まず、問題が提示しました
ストレプトマイセス属、-10領域と-35領域を推定することを望んで、HRDB遺伝子プロモーター(hrdbp)保存された配列に見出されます。
第二に、プロセス
1、15-20ダウンロードHRDB遺伝子プロモーター配列、およびFASTAファイルを形成するために処理
1.1ブラストによって最初の50の配列の最も高いスコアを見つけ、HRDB遺伝子の供給源としてA3(2)セリカラーします。ダウンロードファイルのダウンロードのヒット表(TXT)形式は、ファイルヘッダには、各列に表示されているものを教えてくれます。
次に、エクセルでファイルを開き、最初の少ない削除1500bpよりも、すべてのアライメント長の、対象acc.ver、s.startを見つけて、URLを生成するためにそれを使用するために、これらの3、3待機をs.end。
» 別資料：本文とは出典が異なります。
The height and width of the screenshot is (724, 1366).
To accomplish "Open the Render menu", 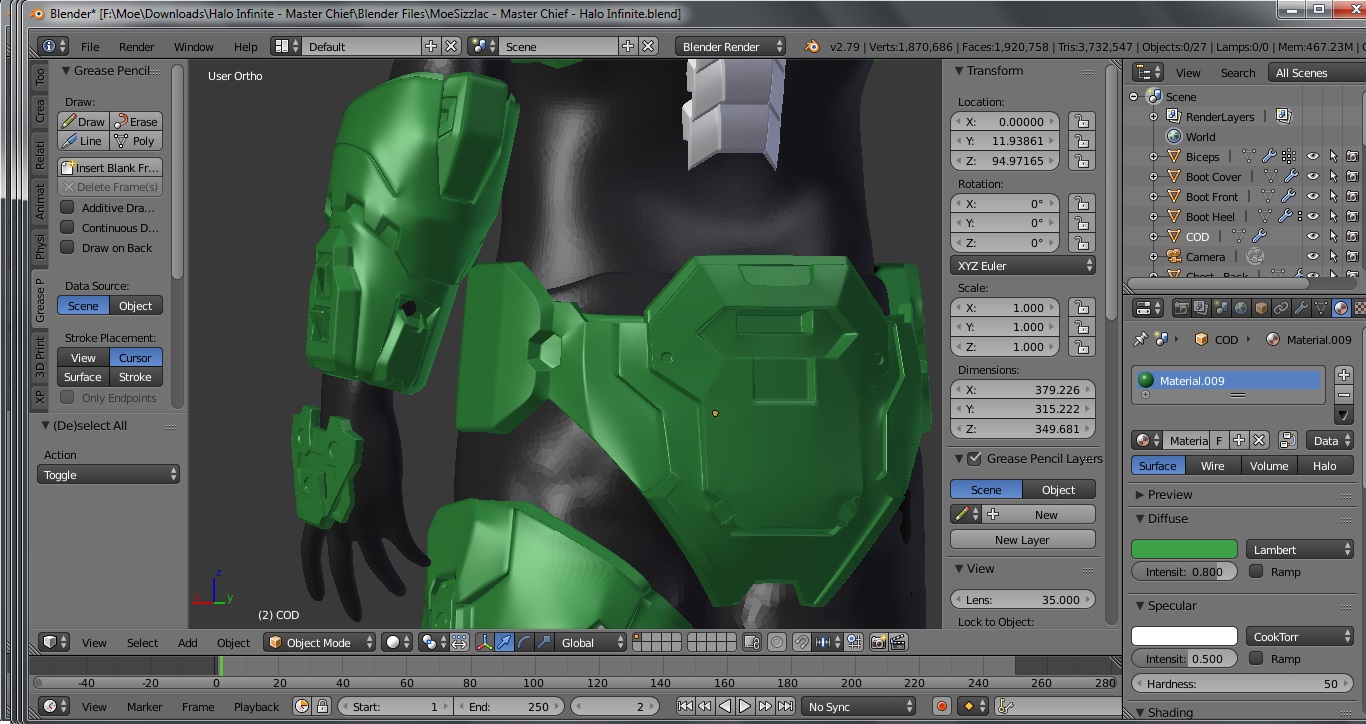I will point(136,47).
例のURLます。https:URLを以下のように//www.ncbi.nlm.nih.gov/nuccore/LT629768.1レポート= FASTA&= 6444177&= 6445864までから、生成されたコードはあります?:
1 #读入数据 2 FO =オープン(' D:\\一時\\ hrdb_related \\ ZECB16FT01N-Alignment.csv '、' R ' ) 3つの LS = [] 4 のためのラインでFO: 5 行= line.replace(' \ n '、'' ) 6 ls.append(line.split(' ' )) 7 fo.close() 8 #写出成URL 9 FO1 =オープン(' D:\\一時\\ hrdb_related \\ output.csv "、 ' W ' ) 10 のためのラインでLS: 11 IFライン[-1] == ' 0 ' :#0が使用s.start-400 s.stsrt + 5、及び開始及び終了DOすることができ、順方向配列を示します位置 12は、 (fo1.write ' https://www.ncbi.nlm.nih.gov/nuccore/ ' +ライン[1] + \ 13である ' ?= FASTA&=報告' +ライン[9] + ' &=に'ライン+ [11] + ' \ N- ' ) 14 fo1.close()
1.2、それは非同期ロードに関連すると思われる、爬虫類と直接20 URLの対応する配列を取得したかったが、対応するシーケンスは、インターネットで暗号化されていることを発見したのビットを検索していました。、URLごとにダイレクトマニュアルを開き、適切な配列をダウンロードしますので、私は、それぞれの配列を含む、20個のFASTAファイルを得ました。
1.3、私は1つのファイル、後で比較するために、複数のシーケンスに20個のFASTAファイルをしようとしている隣。私はLinux仮想マシンにこれらのファイルを送信したいので、WinSCP3を試し、catコマンドは、Linuxの下で解決することができます聞いたが、何の接続が成功しない、NATモードは、ネットワークすることができますが、ブリッジモードにいなくても変更ネットワーク上の、WinSCP3が正常に私のLinux仮想マシンに接続しませんでしたので。後でそれはDOS WIN10の下で発見されたコピーコマンドで同じ機能を実現することができます。ただでマージされるすべてのファイル名を入れて、プラス、トラブルの少しをサインアップする必要があります。これは、コードで実装されています。
1つの インポートOS 2 ため(DIRNAME、サブディレクトリ、サブファイル)に os.walk(R ' D:\一時\ hrdb_related ' ): 3 用の F でサブファイル: 4 プリント(F + ' + '、末端= '' )
ここで取得するにはFASTAファイルには、複数の配列アライメントのために使用することができます。
2、ミーム分析とメガ分析
メガリドーに配列アラインメントは非常に保守的である200bpの開始コドンの上流に見出され、3つの保存領域のミームによる分析うち、clustaxと比較した結果、上流100-150bpを逃したが、いくつか実際には非常に保守的でミームはいくつかの制限がありそうです。
ここではあまり成功した試みはオーバー、ちょうど非常に保守的な結論を得る200bpの開始コドンの上流、これは長い間報告されています。そして、-10領域および-35領域には対応する配列は存在しません。
図3は、上記の分析に加えて、私はオンラインソフトウェアのダイレクト予測プロモーターを試してみました。ストレプトマイセスは、GC含量が原因である可能性が高すぎる、予測サブ予測ソフトウェアは、特殊な細菌や極めて不正確で出て起動しませんが、右のソフトウェアをオンラインで見つけることができませんでした。